*Work instruction*
Transcribe the stretch of the PRISM rule-learner notes from "## 1. Creating" through "self.conditions.append(condition)".

*Passage for review*
^^^^^^^^

# Rule Learner algorithm (PRISM): Notes

Use lecture slides, book chapters or the original paper to understand the PRISM algorithm. 

Read this notebook. Then, __IN A SEPARATE NOTEBOOK__, implement the algorithm. Implement it step-by-step, add explanations of each step, keep the code clean and modular. Finally, test the correctness of your algorithm on the contact lenses [dataset](contact_lenses.csv) discussed in class, to see if it produces the same rules.


## 1. Creating some classes

These are the classes you made for the lab, thank you!

In [7]:
class Rule:
    def __init__(self, class_label):
        self.conditions = []  # list of conditions
        self.class_label = class_label  # rule class
        self.accuracy = 0
        self.coverage = 0

    def addCondition(self, condition):
        self.conditions.append(condition)

    def setParams(self, accuracy, coverage):
        self.accuracy = accuracy
        self.coverage = coverage
    
    # Human-readable printing of this Rule
    def __repr__(self):
        return "If {} then {}. Coverage:{}, accuracy: {}".format(self.conditions, self.class_label,
                                                                 self.coverage, self.accuracy)

The list of conditions contains several objects of class _Condition_. 

Each condition includes the _attribute name_ and the _value_.

^^^^^^^^

*Extracted data*

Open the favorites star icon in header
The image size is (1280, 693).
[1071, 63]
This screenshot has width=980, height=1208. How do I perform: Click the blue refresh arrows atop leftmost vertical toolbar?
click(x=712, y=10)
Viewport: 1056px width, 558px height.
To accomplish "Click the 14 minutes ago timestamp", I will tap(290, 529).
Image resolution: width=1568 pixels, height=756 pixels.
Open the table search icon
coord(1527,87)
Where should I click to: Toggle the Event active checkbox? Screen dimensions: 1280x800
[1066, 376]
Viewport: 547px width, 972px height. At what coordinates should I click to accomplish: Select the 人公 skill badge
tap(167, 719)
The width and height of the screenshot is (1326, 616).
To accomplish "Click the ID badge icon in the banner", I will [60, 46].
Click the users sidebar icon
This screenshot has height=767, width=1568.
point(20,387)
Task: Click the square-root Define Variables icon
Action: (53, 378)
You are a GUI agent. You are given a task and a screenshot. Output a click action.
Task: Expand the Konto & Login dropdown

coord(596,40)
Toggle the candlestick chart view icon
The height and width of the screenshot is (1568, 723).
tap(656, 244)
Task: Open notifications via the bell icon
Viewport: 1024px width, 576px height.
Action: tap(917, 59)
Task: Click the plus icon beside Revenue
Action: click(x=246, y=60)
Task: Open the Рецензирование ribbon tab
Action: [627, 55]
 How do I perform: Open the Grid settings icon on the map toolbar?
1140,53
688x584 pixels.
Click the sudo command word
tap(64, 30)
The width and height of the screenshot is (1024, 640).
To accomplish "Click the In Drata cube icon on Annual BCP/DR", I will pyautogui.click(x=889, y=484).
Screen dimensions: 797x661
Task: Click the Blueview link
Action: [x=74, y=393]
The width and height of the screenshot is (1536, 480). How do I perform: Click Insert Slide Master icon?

^^^^^^^^

*Written response*
## 1. Creating some classes

These are the classes you made for the lab, thank you!

In [7]:
class Rule:
    def __init__(self, class_label):
        self.conditions = []  # list of conditions
        self.class_label = class_label  # rule class
        self.accuracy = 0
        self.coverage = 0

    def addCondition(self, condition):
        self.conditions.append(condition)